| WORK REQUEST |
Taking the line with "equals (424, 687)" as the first and the line with "getSortField (67, 816)" as the last, set down exactly every line in that range from the entries below, and no more.

| DATA EXCERPTS |
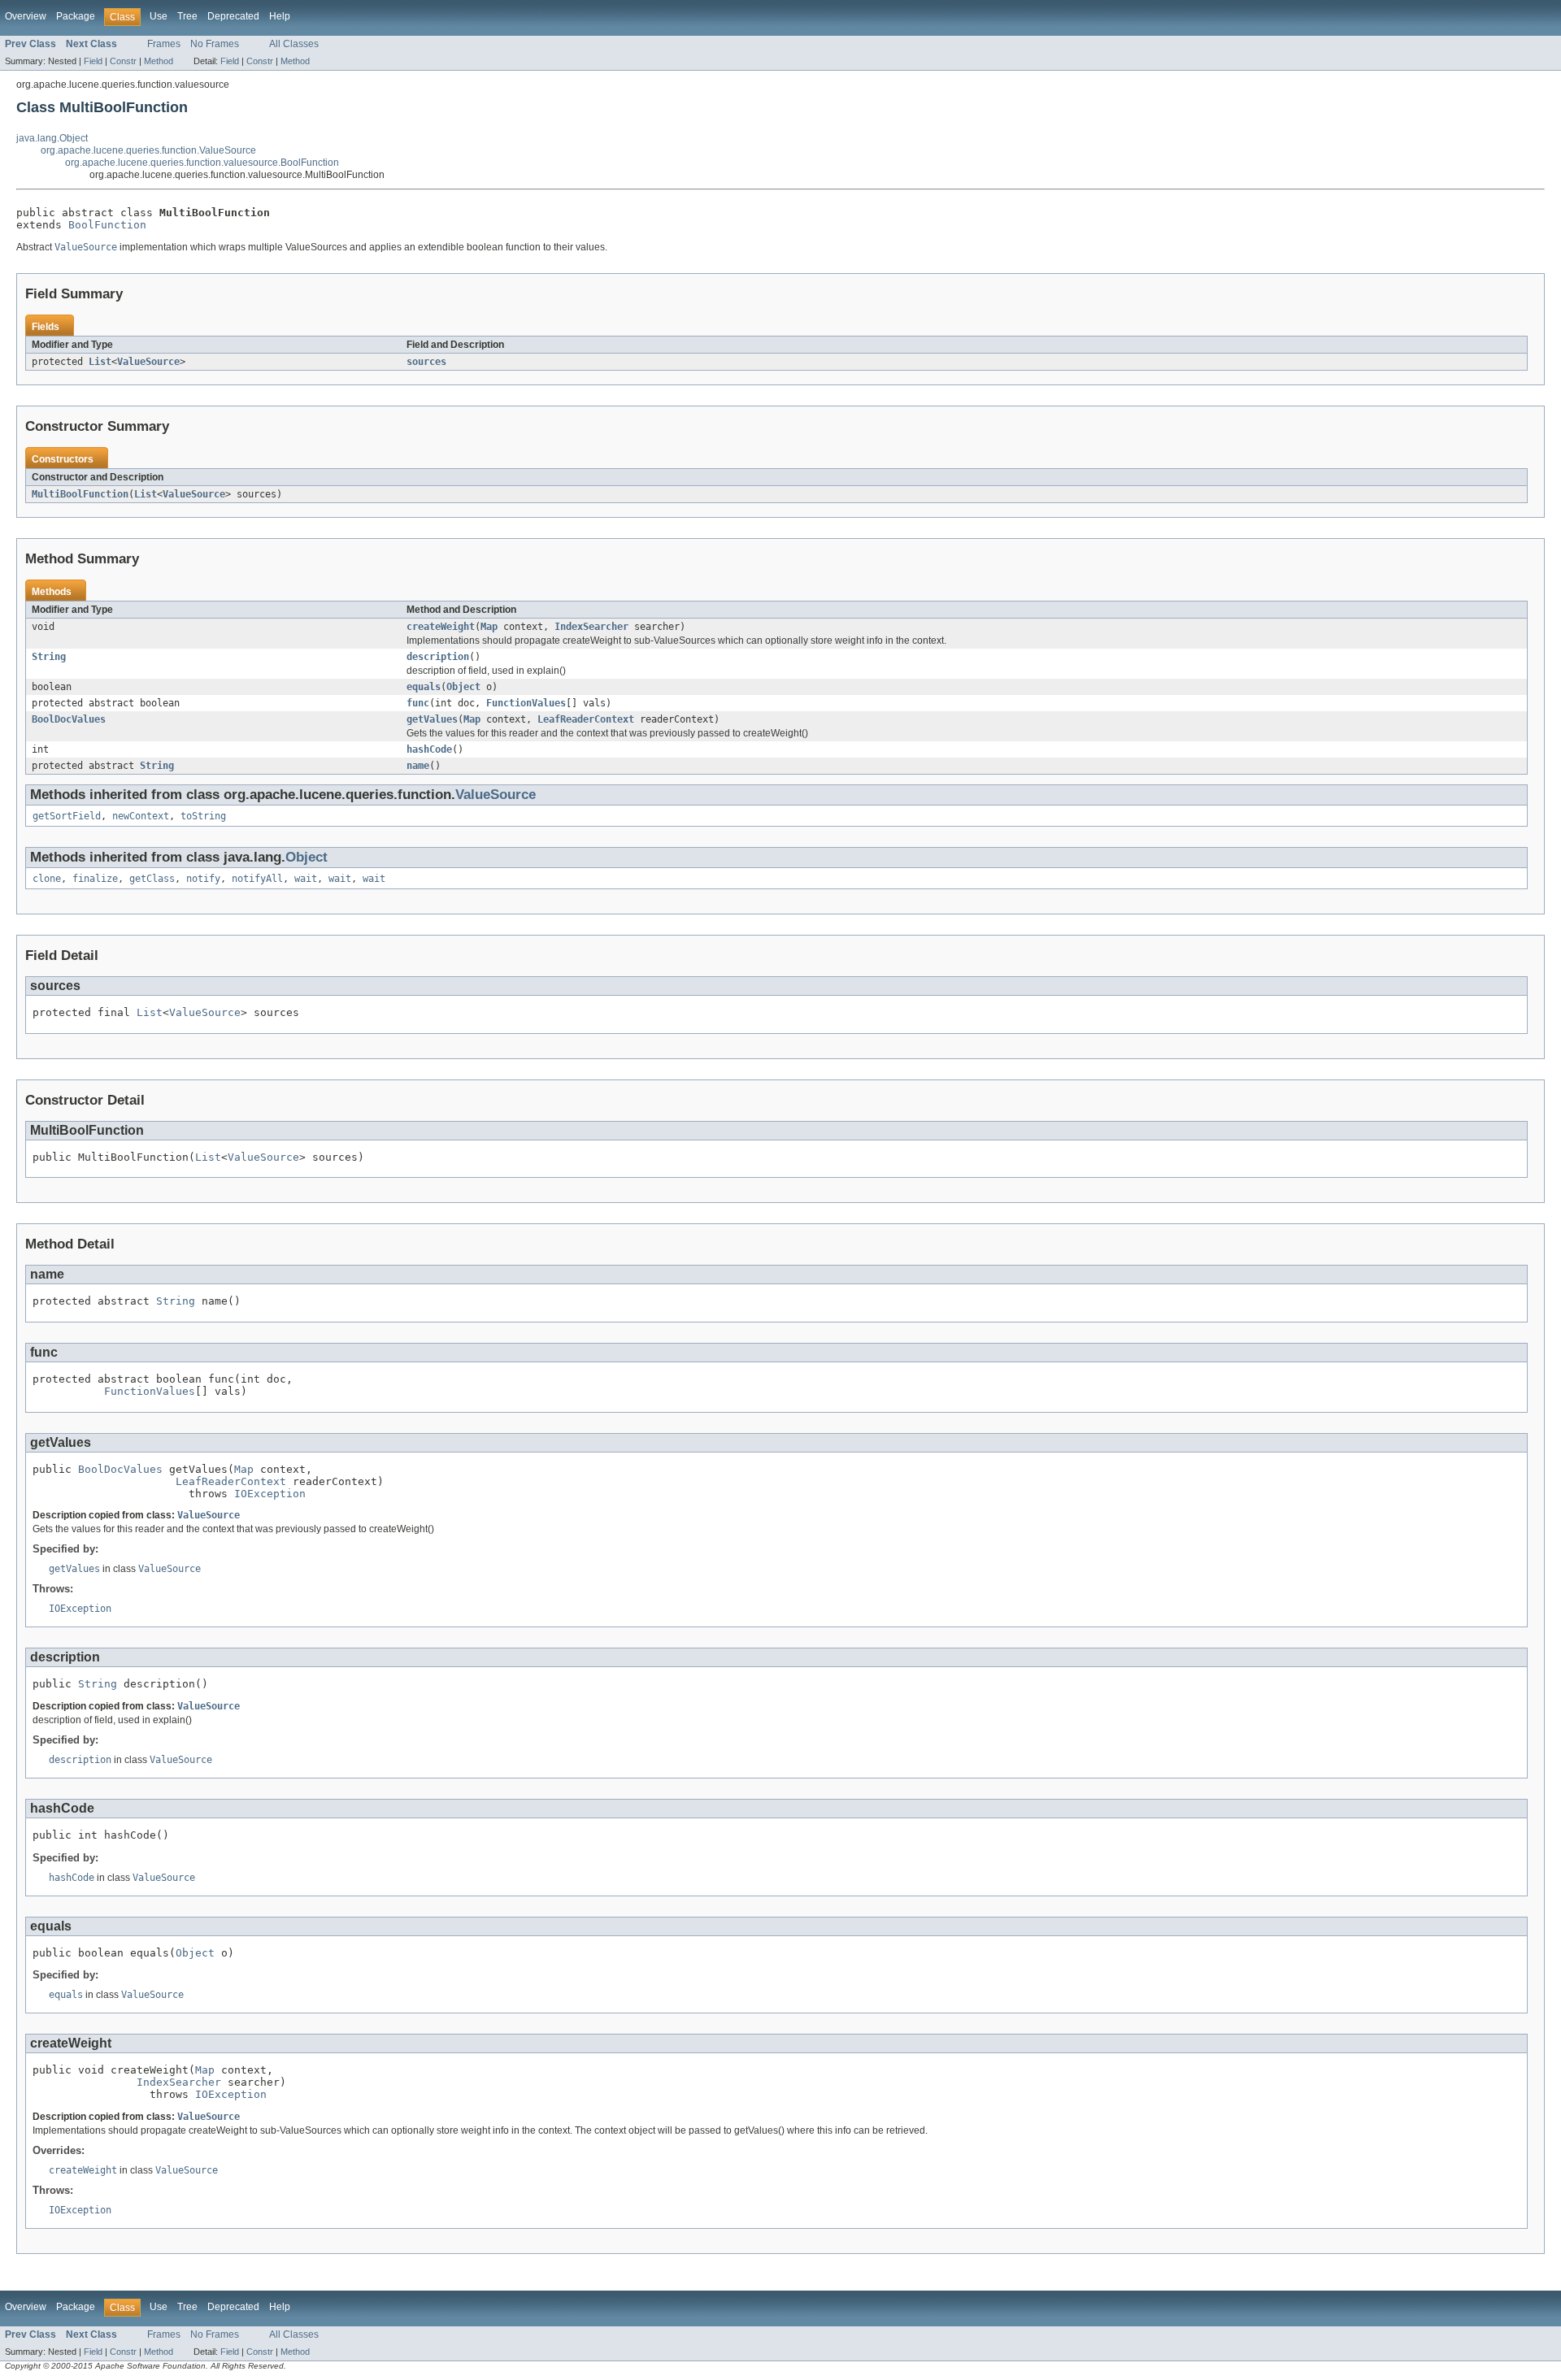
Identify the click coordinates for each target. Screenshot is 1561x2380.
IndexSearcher (591, 626)
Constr (123, 61)
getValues (432, 719)
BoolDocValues (69, 719)
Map (489, 626)
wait (305, 878)
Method (158, 61)
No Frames (214, 44)
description (438, 656)
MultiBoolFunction (80, 494)
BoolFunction (107, 225)
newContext (140, 816)
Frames (163, 44)
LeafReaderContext (585, 719)
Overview (25, 16)
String (49, 656)
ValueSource (148, 361)
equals (424, 687)
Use (158, 16)
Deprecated (233, 16)
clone (47, 878)
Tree (187, 16)
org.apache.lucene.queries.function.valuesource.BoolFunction (202, 162)
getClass (152, 878)
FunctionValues (526, 703)
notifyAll (257, 878)
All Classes (294, 44)
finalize (95, 878)
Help (279, 16)
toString (203, 816)
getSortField (67, 816)
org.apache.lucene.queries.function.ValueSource (148, 150)
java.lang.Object (52, 138)
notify (203, 878)
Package (75, 16)
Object (463, 687)
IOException (270, 1494)
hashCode (429, 749)
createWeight (441, 626)
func (418, 703)
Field (93, 61)
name (418, 765)
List (100, 361)
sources (426, 361)
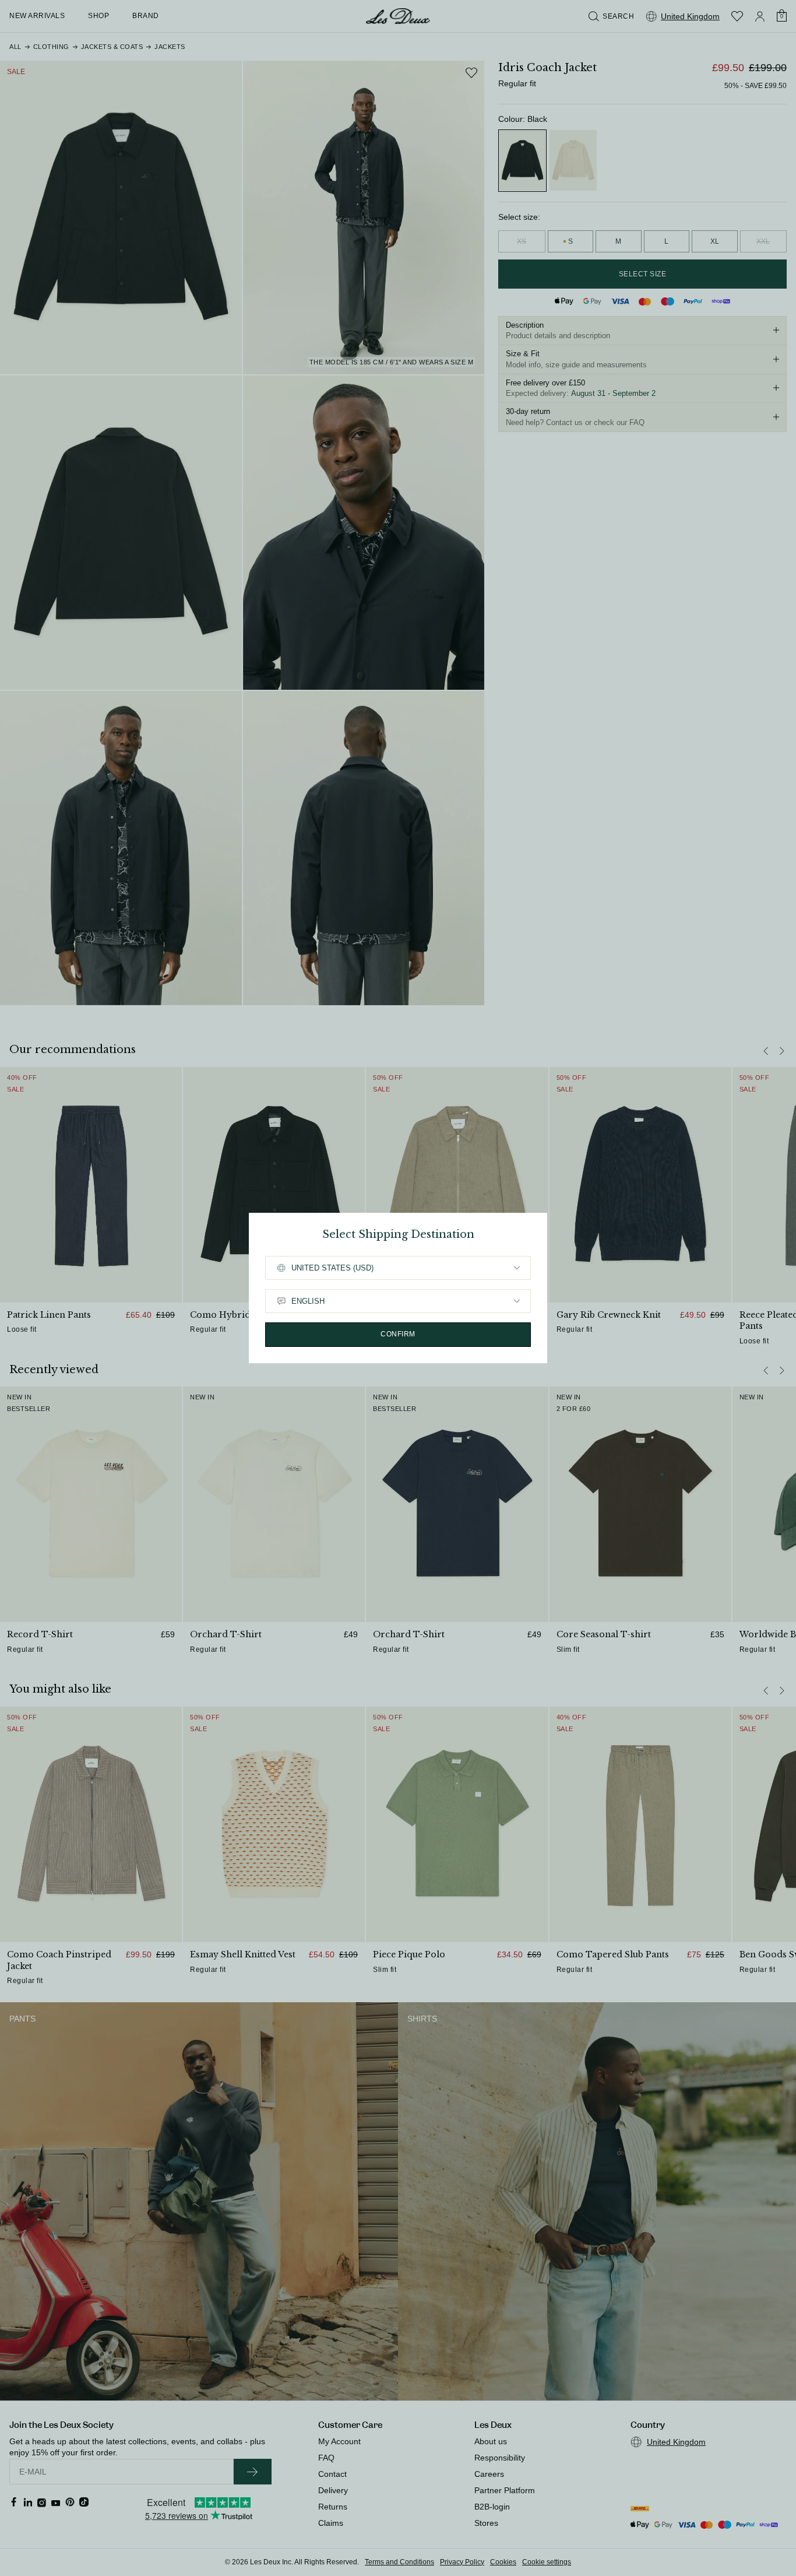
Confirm (398, 1334)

| RESPONSE TO THE EXERCISE |
equals (424, 687)
Use (158, 16)
Deprecated (233, 16)
clone (47, 878)
Tree (187, 16)
org.apache.lucene.queries.function.valuesource.BoolFunction (202, 162)
getClass (152, 878)
FunctionValues (526, 703)
notifyAll (257, 878)
All Classes (294, 44)
finalize (95, 878)
Help (279, 16)
toString (203, 816)
getSortField (67, 816)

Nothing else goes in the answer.